But for what it's worth, kissing can be really fulfilling, in a
warm-the-cockles-of-your-heart kinda way. I've always been the sort of
feller who wonders not how a woman will be in the sack, but how she kisses…
anticipating that mystical moment when lips meet, mouths part, and
epiglotisses (those li'l punching bags that hang in the back of our
throats) get knocked about like boats in a storm.
But anyway, back to your problem: I detect a wee bit o' jealousy in
your voice, sister. Could it be that you're itchin' for a piece of the
action your pal seems to be enjoying just about everywhere she goes? If
you're already worrying about being fitted for a scarlet P (for prude),
you might wanna take drastic measures to bust out with a bold new you.
Next time you see your pal sucking face with a gentleman caller, wait
'till said dude comes up for air, grab him by the lapels (or whatever he's
wearing) and tell him, "If you think she's good, wait'll you try
summa this," and toss a big wet one his way.

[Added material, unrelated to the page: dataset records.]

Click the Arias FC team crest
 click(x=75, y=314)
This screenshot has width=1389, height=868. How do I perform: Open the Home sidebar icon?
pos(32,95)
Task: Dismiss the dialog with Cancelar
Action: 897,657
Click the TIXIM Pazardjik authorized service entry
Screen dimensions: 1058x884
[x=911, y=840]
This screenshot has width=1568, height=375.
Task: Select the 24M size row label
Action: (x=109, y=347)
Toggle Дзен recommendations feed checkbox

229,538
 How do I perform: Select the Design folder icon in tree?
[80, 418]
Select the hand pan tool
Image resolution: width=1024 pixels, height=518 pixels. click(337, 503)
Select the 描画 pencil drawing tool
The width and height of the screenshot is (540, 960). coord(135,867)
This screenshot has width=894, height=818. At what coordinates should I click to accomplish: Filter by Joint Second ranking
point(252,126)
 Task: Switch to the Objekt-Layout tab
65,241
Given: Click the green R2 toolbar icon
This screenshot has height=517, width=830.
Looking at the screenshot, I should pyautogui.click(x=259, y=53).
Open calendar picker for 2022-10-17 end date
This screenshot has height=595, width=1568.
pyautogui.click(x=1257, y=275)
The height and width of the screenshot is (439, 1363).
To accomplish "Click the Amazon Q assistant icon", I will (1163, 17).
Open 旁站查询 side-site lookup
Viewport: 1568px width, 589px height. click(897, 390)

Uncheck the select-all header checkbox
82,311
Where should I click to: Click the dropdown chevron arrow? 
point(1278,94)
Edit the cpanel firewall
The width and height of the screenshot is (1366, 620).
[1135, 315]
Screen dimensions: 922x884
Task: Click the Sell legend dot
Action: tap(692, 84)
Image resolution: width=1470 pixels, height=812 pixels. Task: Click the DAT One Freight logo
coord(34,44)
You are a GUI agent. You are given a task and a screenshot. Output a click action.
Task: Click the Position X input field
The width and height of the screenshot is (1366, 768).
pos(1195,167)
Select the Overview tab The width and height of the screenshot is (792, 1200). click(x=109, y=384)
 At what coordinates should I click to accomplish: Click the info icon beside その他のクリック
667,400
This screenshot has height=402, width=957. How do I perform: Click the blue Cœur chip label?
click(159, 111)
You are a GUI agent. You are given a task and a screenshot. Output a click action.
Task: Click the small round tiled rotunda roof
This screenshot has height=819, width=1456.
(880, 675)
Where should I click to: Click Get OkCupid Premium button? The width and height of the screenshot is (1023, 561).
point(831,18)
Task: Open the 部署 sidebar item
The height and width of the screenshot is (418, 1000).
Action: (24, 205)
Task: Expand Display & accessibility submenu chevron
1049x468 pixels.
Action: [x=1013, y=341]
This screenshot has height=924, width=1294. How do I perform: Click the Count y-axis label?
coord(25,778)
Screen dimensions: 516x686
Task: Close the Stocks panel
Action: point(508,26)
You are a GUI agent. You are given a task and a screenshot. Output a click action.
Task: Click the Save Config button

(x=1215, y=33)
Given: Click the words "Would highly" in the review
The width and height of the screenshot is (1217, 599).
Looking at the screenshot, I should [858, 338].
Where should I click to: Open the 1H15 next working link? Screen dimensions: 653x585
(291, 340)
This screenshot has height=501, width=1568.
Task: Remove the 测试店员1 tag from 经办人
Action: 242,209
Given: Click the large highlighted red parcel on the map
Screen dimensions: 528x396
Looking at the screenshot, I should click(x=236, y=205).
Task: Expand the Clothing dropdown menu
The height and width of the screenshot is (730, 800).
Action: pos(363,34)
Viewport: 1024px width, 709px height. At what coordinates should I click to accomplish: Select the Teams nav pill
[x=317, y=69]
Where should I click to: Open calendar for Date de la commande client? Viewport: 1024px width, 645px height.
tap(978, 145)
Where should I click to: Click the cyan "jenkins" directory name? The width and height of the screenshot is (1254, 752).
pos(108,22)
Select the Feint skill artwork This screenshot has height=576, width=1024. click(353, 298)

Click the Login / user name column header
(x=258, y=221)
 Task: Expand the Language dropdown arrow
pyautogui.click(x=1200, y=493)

Your friend might freak, the dude might be left scratchin' his head, but
if nothing else, it makes for some interesting stories at the next
morning's brunch.
ARIEL
SAYS:
Where I come from, engaging in tic-tac-tongue with plural partners means
you are officially "playing the field," and it sounds like your
pal is looking to hit one out of the park. (Watch out for them cold
sores!) Your buddy's girl is a normal, 18 year old girl who has just
discovered that she can do all the cool shit the kids on The OC do,
and she wants to hold on to the boyfriend in case all cute lips on campus
are occupied Friday night.
If she insists she's as pure as the driven snow, tell her
you're deeply impressed with her open-mindedness and magnanimity, because
you know, it's so funny, but you just heard that her boyfriend is doing
the same thing across town. Maybe I'm being a bit narrow-minded. Hell,
there could be a make-out clause betwixt her and her betrothed. But you
would already know that, wouldn't you, because you're the lucky sucker
who's stuck being a good friend to both.
So tell one good friend you think she's being a bit of a
tart, and tell the other good friend that maybe he should start playing
the field. And no dear, you aren't a prude. You just need to watch more OC.